Vanessa Thorpe 

Nazis and normality: UK directors unsettle Cannes with films tackling ‘unseen’ evil

Steve McQueen and Jonathan Glazer separately confront the Holocaust with themes prompted by a resurgence of the far right
  
  

Director Steve McQueen promoting his film Occupied City in Cannes.
Director Steve McQueen promoting his film Occupied City, which explores the legacy of Nazi-held Amsterdam, at the 76th international film festival, Cannes. Photograph: Joel C Ryan/Invision/AP

Steve McQueen and Jonathan Glazer, two of Britain’s most admired and daring film directors, have disturbed Cannes audiences with a pair of extraordinary films that confront Europe’s murderous fascist past.

The directors, working independently on different projects about Nazi atrocities, both say they were prompted by the growth of political extremism and prejudice.

Glazer, best known as director of the sci-fi dystopia Under the Skin and the admired gangster film Sexy Beast, says he wants The Zone of Interest, which premiered to acclaim on Friday evening, to address “the capacity within each of us for violence”. He believes, he said this weekend, it is too easy to assume such brutal behaviour is a thing of the past.

“The great tragedy is human beings did this to other human beings,” he said. “It is very convenient to think we would never behave in this way, but we should be less certain of that.”

His unflinching look at the proximity to mass genocide in which German domestic life went on is set in the home of Auschwitz camp commandant Rudolf Höss.

McQueen’s documentary, Occupied City, also turns to historic detail to lay out the unpalatable facts that lie in the landscape of modern Amsterdam.

Speaking to the Observer in Cannes, McQueen said: “People aren’t stupid. They do realise on one level what happened, but somehow we need to smack ourselves out of this amnesia.”

The Oscar-winning director and his Dutch wife, Bianca Stigter, who wrote the script, were also prompted by the rise of the new right and Europe’s increasing political polarisation.

“The past can’t be on the surface all the time,” said Stigter, “but some things should not be forgotten. In today’s climate, with antisemitism and racism on the rise, it is good to be reminded of that moment of history.”

Both directors have turned to face Nazi horrors partly because witnesses to the Holocaust are no longer so numerous. Speaking to the press on Saturday, Glazer, who is a Jewish Londoner, said he felt it was vital to keep telling the story, despite the advice his own father gave him to just “let it rot”, and leave it to history.
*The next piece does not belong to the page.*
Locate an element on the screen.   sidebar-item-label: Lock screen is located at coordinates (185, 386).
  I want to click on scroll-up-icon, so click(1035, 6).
“It is very important we do keep bringing it up and making it familiar; to keep showing it so that a new generation can discover it in film. The Holocaust is not a museum piece that we can have a safe distance from. It needs to be presented with a degree of urgency and alarm,” he said.

The two British films concentrate with forensic intensity on what people are capable of ignoring. While neither film portrays Nazi violence directly, both contain elements that will make difficult viewing for a mainstream audience, and not just because of their bleak focus.

Glazer’s film, made on location near the site of the former death camp in occupied Poland, is made in German. McQueen and Stitger’s documentary lasts four hours and deliberately has no narrative structure.

In each case there are few concessions to the world of popular entertainment. Glazer’s film has a lurid, deadpan mood, while McQueen’s relies on the build-up of appalling crimes recounted over footage of modern Amsterdammers going about their lives during the pandemic lockdown.

“It is about evidence of things unseen,” said McQueen. “Meandering through one of the most beautiful cities to ramble in, so there is the perversity of the fact all these things happened in such a beautiful city.

“Our film is not a history lesson, it is an experience.”

In The Zone of Interest Glazer portrays domestic life alongside the Auschwitz death camp. It has an almost surreal tone as it juxtaposes the quotidian concerns of the Höss family with the mass torture, starvation and killing going on next door. Glazer loosely based his film on the Martin Amis book and developed it after spending time at Auschwitz.

The audacity of looking at Nazi atrocities afresh has been applauded by one of Germany’s great directors, Wim Wenders.

Before watching either film, Wenders, in Cannes for the premiere of his film Perfect Days this week, told the Observer that tackling the Holocaust in film is risky, but it remains important to try.

“We should be capable of looking back at war. If we can stand the ugliness of staring it in the face and if we can then stand doing it with actors … then we can learn for the present and for the future. But it is a painful process and it can also go damn wrong.”